For the next month, the City of Hamilton will be hearing the public’s thoughts on the implementation of a vacant home tax (VHT) with the hopes of increasing the local supply of affordable housing.
The online survey is Step 2 of a process approved by city council in early July clearing staff to prepare a draft bylaw through public consultation.
Based on city staff reports, an estimated 11,000 Hamilton homes in 2016 private dwellings were unoccupied, with the belief they would be used for speculation purposes.
“We have to take steps to provide more housing units in our community,” Hamilton Mayor Fred Eisenberger said during a general issues committee meeting in July.
“If you get three units back into operations in our community (through the tax), in my mind, that’s a break-even.”
Last week, the Realtors Association of Hamilton-Burlington (RAHB) reported fewer listings in the city for July despite the average sale price going up 18 per cent year over year to $779,486.
“Even though we have fewer active listings and sales, we are also seeing a slight dip in the average sale price.

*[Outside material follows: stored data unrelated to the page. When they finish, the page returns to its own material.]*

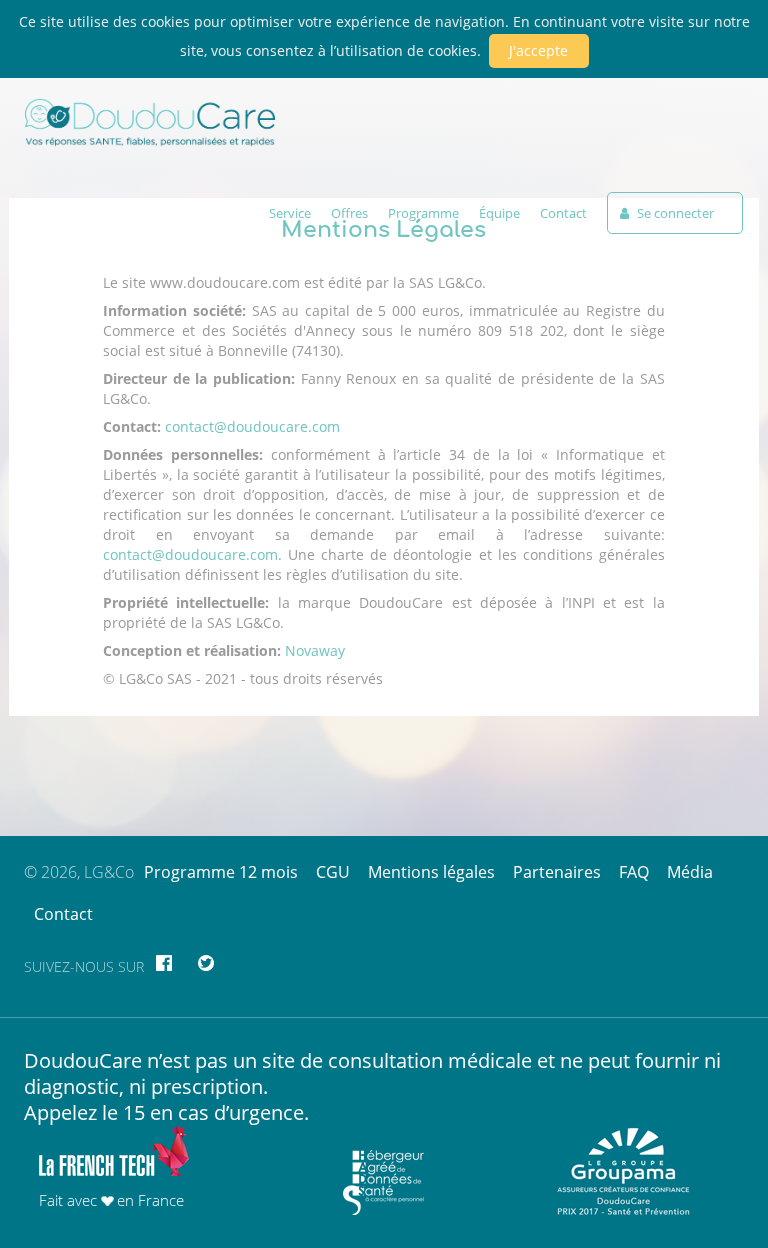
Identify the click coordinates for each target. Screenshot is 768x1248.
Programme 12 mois (221, 872)
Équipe (499, 213)
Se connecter (674, 213)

Overall the same story continues and that is the level of inventory remains at critical low levels. We definitely need more supply on the market,” RAHB president Donna Bacher said in a statement.

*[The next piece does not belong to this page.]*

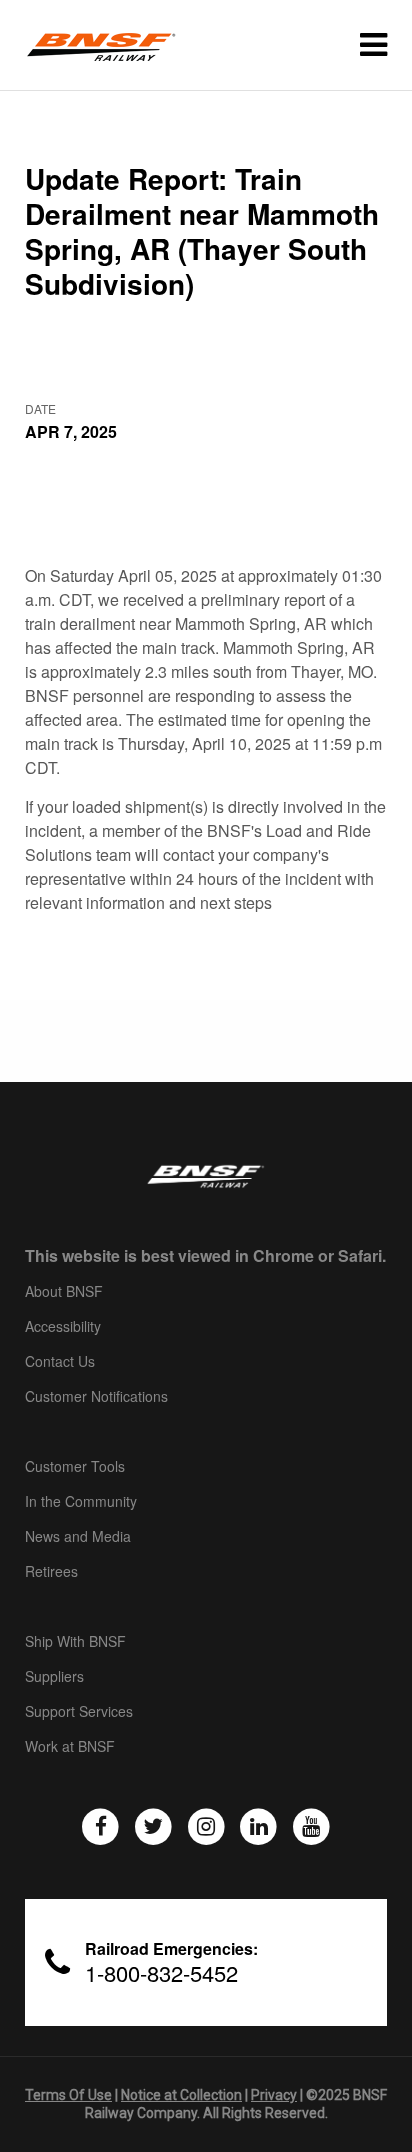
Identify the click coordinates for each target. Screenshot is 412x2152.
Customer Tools (75, 1467)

Meanwhile, the cost to rent in Hamilton has been on the rise, with data from rentals.ca pegging the average cost of a single dwelling in Hamilton at $1,461 per month as of July, with the average two-bedroom at $1,761.
During the same period in 2019, a single bedroom was going for just $1,192 a month, while two bedrooms were going for just $1,329.
Council began looking into the VHT in 2019 after both Toronto and Ottawa pursued the prospect of a one per cent tax on the value of empty residential homes.
Toronto approved a VHT after two years of study in July with the expectation of forcing homeowners to occupy or rent properties. The tool is also expected to discourage purchases solely for speculation purposes.
The Toronto final report and tax bylaw will be prepared for review by the end of 2021.
Hamilton’s council has earmarked Jan. 1, 2023 for start of the bylaw following the current consultation, development of a framework and recommendations set for February 2022.
The city estimates a VHT program will likely cost between $1 million and $1.3 million, offset by between $800,000 and $1.6 million of revenues from levy.
Staff suggested to council that identifying vacant units will be the most challenging piece of the VHT.
The online survey will run from Sept. 7 to 28.